Restate the entries word for word, omitting nothing.

__ENTRIES SUPPLIED__:
____

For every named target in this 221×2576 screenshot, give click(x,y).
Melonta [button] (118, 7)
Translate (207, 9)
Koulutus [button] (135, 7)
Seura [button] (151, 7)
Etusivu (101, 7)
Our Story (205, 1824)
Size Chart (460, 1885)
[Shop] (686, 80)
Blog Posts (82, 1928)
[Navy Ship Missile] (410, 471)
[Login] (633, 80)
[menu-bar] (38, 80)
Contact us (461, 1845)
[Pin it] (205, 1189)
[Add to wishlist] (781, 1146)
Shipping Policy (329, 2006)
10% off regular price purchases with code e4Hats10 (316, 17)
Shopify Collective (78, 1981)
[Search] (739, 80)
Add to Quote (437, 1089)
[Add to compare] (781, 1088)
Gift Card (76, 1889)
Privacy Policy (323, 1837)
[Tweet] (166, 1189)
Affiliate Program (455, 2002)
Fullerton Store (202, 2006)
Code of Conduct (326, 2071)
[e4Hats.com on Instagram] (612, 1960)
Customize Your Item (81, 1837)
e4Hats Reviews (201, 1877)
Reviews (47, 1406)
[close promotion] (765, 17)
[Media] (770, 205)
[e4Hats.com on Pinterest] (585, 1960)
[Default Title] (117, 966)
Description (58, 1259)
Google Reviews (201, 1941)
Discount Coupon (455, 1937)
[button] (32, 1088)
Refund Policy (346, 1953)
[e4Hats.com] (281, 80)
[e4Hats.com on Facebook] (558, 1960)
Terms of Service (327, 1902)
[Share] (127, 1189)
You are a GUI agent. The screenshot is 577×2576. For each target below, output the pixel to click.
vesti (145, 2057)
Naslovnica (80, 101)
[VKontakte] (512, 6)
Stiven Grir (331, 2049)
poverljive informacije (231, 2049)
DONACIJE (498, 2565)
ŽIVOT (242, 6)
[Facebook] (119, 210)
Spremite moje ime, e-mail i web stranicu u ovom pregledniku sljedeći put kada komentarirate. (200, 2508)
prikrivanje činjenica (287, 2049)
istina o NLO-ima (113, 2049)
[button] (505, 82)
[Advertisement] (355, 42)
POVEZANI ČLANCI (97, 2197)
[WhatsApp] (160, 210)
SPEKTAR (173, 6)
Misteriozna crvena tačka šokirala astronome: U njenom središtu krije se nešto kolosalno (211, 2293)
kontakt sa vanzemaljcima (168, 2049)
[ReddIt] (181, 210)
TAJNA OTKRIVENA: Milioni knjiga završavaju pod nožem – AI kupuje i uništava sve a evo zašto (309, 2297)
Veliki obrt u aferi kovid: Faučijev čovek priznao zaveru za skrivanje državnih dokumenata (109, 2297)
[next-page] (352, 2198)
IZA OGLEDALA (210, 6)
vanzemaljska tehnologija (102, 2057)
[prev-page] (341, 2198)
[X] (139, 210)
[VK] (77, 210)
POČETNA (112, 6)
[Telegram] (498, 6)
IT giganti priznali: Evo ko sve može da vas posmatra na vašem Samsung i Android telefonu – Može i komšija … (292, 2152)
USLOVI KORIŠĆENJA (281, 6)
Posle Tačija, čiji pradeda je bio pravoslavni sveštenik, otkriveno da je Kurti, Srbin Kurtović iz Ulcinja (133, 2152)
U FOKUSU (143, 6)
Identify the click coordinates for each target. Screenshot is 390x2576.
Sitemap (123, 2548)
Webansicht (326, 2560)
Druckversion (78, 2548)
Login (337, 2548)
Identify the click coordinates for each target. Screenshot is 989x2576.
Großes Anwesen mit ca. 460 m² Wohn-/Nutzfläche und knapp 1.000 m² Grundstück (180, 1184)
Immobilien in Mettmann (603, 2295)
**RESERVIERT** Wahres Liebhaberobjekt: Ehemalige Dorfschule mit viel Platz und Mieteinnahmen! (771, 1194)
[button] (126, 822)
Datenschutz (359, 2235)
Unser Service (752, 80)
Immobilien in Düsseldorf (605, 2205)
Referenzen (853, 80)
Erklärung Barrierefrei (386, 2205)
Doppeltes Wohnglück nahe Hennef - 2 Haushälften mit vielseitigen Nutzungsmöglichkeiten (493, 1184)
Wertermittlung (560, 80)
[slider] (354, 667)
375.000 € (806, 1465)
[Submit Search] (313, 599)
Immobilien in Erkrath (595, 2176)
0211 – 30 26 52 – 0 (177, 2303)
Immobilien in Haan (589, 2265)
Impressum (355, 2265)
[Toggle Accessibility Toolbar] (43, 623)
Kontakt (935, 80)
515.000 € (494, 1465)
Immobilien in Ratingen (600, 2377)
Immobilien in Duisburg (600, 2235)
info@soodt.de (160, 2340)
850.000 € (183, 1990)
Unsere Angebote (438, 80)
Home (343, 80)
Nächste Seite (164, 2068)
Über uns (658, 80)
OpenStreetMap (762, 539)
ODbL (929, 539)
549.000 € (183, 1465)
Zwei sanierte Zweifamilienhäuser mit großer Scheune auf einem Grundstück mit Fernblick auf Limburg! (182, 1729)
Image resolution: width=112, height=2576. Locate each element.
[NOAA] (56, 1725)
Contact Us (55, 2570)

____

__RESPONSE TO THE TASK__:
For every named target in this 221×2576 screenshot, give click(x,y).
Melonta [button] (118, 7)
Translate (207, 9)
Koulutus [button] (135, 7)
Seura [button] (151, 7)
Etusivu (101, 7)
Our Story (205, 1824)
Size Chart (460, 1885)
[Shop] (686, 80)
Blog Posts (82, 1928)
[Navy Ship Missile] (410, 471)
[Login] (633, 80)
[menu-bar] (38, 80)
Contact us (461, 1845)
[Pin it] (205, 1189)
[Add to wishlist] (781, 1146)
Shipping Policy (329, 2006)
10% off regular price purchases with code e4Hats10 (316, 17)
Shopify Collective (78, 1981)
[Search] (739, 80)
Add to Quote (437, 1089)
[Add to compare] (781, 1088)
Gift Card (76, 1889)
Privacy Policy (323, 1837)
[Tweet] (166, 1189)
Affiliate Program (455, 2002)
Fullerton Store (202, 2006)
Code of Conduct (326, 2071)
[e4Hats.com on Instagram] (612, 1960)
Customize Your Item (81, 1837)
e4Hats Reviews (201, 1877)
Reviews (47, 1406)
[close promotion] (765, 17)
[Media] (770, 205)
[e4Hats.com on Pinterest] (585, 1960)
[Default Title] (117, 966)
Description (58, 1259)
Google Reviews (201, 1941)
Discount Coupon (455, 1937)
[button] (32, 1088)
Refund Policy (346, 1953)
[e4Hats.com] (281, 80)
[e4Hats.com on Facebook] (558, 1960)
Terms of Service (327, 1902)
[Share] (127, 1189)
You are a GUI agent. The screenshot is 577×2576. For each target below, output the pixel to click.
vesti (145, 2057)
Naslovnica (80, 101)
[VKontakte] (512, 6)
Stiven Grir (331, 2049)
poverljive informacije (231, 2049)
DONACIJE (498, 2565)
ŽIVOT (242, 6)
[Facebook] (119, 210)
Spremite moje ime, e-mail i web stranicu u ovom pregledniku sljedeći put kada komentarirate. (200, 2508)
prikrivanje činjenica (287, 2049)
istina o NLO-ima (113, 2049)
[button] (505, 82)
[Advertisement] (355, 42)
POVEZANI ČLANCI (97, 2197)
[WhatsApp] (160, 210)
SPEKTAR (173, 6)
Misteriozna crvena tačka šokirala astronome: U njenom središtu krije se nešto kolosalno (211, 2293)
kontakt sa vanzemaljcima (168, 2049)
[ReddIt] (181, 210)
TAJNA OTKRIVENA: Milioni knjiga završavaju pod nožem – AI kupuje i uništava sve a evo zašto (309, 2297)
Veliki obrt u aferi kovid: Faučijev čovek priznao zaveru za skrivanje državnih dokumenata (109, 2297)
[next-page] (352, 2198)
IZA OGLEDALA (210, 6)
vanzemaljska tehnologija (102, 2057)
[prev-page] (341, 2198)
[X] (139, 210)
[VK] (77, 210)
POČETNA (112, 6)
[Telegram] (498, 6)
IT giganti priznali: Evo ko sve može da vas posmatra na vašem Samsung i Android telefonu – Može i komšija … (292, 2152)
USLOVI KORIŠĆENJA (281, 6)
Posle Tačija, čiji pradeda je bio pravoslavni sveštenik, otkriveno da je Kurti, Srbin Kurtović iz Ulcinja (133, 2152)
U FOKUSU (143, 6)
Identify the click coordinates for each target. Screenshot is 390x2576.
Sitemap (123, 2548)
Webansicht (326, 2560)
Druckversion (78, 2548)
Login (337, 2548)
Identify the click coordinates for each target. Screenshot is 989x2576.
Großes Anwesen mit ca. 460 m² Wohn-/Nutzfläche und knapp 1.000 m² Grundstück (180, 1184)
Immobilien in Mettmann (603, 2295)
**RESERVIERT** Wahres Liebhaberobjekt: Ehemalige Dorfschule mit viel Platz und Mieteinnahmen! (771, 1194)
[button] (126, 822)
Datenschutz (359, 2235)
Unser Service (752, 80)
Immobilien in Düsseldorf (605, 2205)
Referenzen (853, 80)
Erklärung Barrierefrei (386, 2205)
Doppeltes Wohnglück nahe Hennef - 2 Haushälften mit vielseitigen Nutzungsmöglichkeiten (493, 1184)
Wertermittlung (560, 80)
[slider] (354, 667)
375.000 € (806, 1465)
[Submit Search] (313, 599)
Immobilien in Erkrath (595, 2176)
0211 – 30 26 52 – 0 (177, 2303)
Immobilien in Haan (589, 2265)
Impressum (355, 2265)
[Toggle Accessibility Toolbar] (43, 623)
Kontakt (935, 80)
515.000 € (494, 1465)
Immobilien in Ratingen (600, 2377)
Immobilien in Duisburg (600, 2235)
info@soodt.de (160, 2340)
850.000 € (183, 1990)
Unsere Angebote (438, 80)
Home (343, 80)
Nächste Seite (164, 2068)
Über uns (658, 80)
OpenStreetMap (762, 539)
ODbL (929, 539)
549.000 € (183, 1465)
Zwei sanierte Zweifamilienhäuser mit großer Scheune auf einem Grundstück mit Fernblick auf Limburg! (182, 1729)
Image resolution: width=112, height=2576. Locate each element.
[NOAA] (56, 1725)
Contact Us (55, 2570)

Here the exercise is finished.